Der Weg von «Bajour» war nicht vorgespurt, auch wenn die finanzielle Ausgangslage einigermassen feudal ist: Eine Million Franken erhält das Medium von der Stiftung für Medienvielfalt bis 2022 jedes Jahr. Das anfänglich vierköpfige Team suchte von Anfang an nach kreativen Ansätzen. Weil es nicht nur im Internet stattfinden sollte, wurden im physischen Raum Veranstaltungen organisiert. Für Reichweite sorgte bald auch das «Basel Briefing»: ein Newsletter, der frühmorgens einen Überblick zu Basler Tagesaktualitäten liefert. Als im Frühling 2020 der Lockdown über die Schweiz kam, reagierte «Bajour» blitzschnell: Mit «Gärn gschee» wurde eine Hilfsplattform lanciert, für die kurzerhand neue Stellen geschaffen und zwischenzeitlich die Löhne gekürzt wurden.

Journalistische Interventionen

Klar, dass ein neues kostenloses Onlinemedium in einer überschaubaren Stadt mit überschaubarem Medienkuchen auch für Irritationen sorgt. Vielleicht, weil die fürstlichen Stiftungsgelder gute Gehälter zulassen: dreizehn Monatslöhne à 7100 Franken. Auch für die Chefin, so Fopp. Gemäss Businessplan muss die jährliche Stiftungsmillion letztlich durch zusätzliche Einnahmen verdoppelt werden, wozu eine freiwillig zahlende Community von GönnerInnen und Membern sowie ein Crowdfunding beitragen. Der Rest soll durch Sponsoring und zusätzliche Stiftungsgelder zusammenkommen. Das Konzept scheint zu funktionieren: Den Businessplan fürs letzte Jahr habe man übertroffen, sagt Andrea Fopp. Die Stellenprozente auf der Redaktion wurden jüngst auf 790 erhöht, das Team wächst laufend. Gut möglich, dass die «Bajour»-Rechnung in Basel, der Stadt des Daigs und des Mäzenatentums, auch nach Ablauf der Anschubfinanzierung aufgeht.

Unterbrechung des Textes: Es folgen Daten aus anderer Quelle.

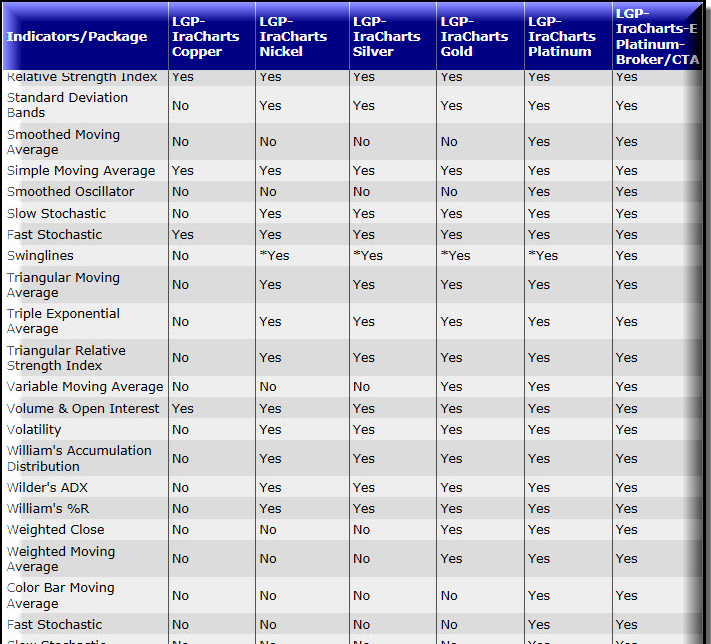Select the LGP-IraCharts Nickel column header

293,36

Auch von ausserhalb lohnt sich übrigens ein Besuch auf «Bajour»: Sei es wegen der nonbinären Kolumne von Sascha Rijkeboer, wegen der engen Begleitung der städtischen Mindestlohndebatte oder des regelmässigen Generationengesprächs der jungen Klimaaktivistin Pauline Lutz mit der arrivierten Politikerin Anita Fetz. Und wenn «Bajour» über die Basler Nazifrei-Prozesse berichtet oder sich der bizarren Bettelverbotsdebatte annimmt, kommt dies journalistischen Interventionen gleich. Ob man dafür im Kunstfaserschlafsack neben einer obdachlosen Romafamilie übernachten muss und wie geschmackvoll man den eingebetteten Spendenaufruf («Hesch uns 40 Stutz?») findet, ist hingegen Ansichtssache.